[Start of Attachment]
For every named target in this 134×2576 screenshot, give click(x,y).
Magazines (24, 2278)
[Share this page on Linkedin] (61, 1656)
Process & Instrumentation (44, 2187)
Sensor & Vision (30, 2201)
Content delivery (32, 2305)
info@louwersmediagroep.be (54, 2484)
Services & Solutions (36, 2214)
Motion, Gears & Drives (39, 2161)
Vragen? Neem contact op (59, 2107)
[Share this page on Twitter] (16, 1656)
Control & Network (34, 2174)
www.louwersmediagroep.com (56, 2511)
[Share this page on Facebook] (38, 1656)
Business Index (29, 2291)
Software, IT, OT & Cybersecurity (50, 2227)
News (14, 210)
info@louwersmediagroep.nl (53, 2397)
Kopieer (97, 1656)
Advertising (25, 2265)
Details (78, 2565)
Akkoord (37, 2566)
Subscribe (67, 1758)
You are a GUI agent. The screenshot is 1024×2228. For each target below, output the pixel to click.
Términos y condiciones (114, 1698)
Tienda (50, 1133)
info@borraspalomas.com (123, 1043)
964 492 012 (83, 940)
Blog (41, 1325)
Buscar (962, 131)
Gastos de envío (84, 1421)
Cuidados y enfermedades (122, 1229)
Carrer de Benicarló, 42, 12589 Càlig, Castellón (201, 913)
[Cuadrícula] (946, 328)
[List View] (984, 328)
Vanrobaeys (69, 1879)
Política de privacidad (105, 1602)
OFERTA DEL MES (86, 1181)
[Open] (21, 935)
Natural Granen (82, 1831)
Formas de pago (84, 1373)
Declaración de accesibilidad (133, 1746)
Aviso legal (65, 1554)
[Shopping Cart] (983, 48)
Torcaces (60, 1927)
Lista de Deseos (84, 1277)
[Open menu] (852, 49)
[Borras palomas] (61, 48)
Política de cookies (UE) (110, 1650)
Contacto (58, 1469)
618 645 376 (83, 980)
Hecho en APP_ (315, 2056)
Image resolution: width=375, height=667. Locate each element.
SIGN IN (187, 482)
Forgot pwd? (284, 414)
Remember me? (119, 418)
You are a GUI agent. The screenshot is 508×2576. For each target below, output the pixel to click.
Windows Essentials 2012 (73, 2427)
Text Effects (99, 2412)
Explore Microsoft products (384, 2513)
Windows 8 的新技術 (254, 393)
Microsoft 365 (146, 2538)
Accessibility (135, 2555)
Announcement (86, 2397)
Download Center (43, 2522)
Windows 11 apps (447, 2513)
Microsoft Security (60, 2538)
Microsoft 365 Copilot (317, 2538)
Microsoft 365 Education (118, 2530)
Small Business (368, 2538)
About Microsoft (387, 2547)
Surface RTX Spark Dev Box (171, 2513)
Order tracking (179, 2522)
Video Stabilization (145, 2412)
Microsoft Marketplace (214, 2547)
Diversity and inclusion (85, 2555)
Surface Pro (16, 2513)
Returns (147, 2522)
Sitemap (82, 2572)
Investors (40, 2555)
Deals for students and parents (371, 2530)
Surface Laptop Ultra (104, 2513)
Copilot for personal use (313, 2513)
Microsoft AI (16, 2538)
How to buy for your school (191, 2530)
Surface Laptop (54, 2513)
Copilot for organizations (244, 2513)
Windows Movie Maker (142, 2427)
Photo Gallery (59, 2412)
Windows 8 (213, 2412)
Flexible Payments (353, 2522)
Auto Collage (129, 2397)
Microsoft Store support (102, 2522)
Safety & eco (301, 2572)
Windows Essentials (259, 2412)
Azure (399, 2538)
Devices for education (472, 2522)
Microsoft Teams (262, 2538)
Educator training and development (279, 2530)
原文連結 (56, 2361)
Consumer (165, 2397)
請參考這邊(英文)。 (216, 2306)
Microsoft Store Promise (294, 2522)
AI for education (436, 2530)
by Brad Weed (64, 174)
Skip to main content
[End of Attachment]
• Task instructions:
Each line in the records above that contains the word "Essentials" must be copied.

• Problem solution:
Windows Essentials 2012 (73, 2427)
Windows Essentials (259, 2412)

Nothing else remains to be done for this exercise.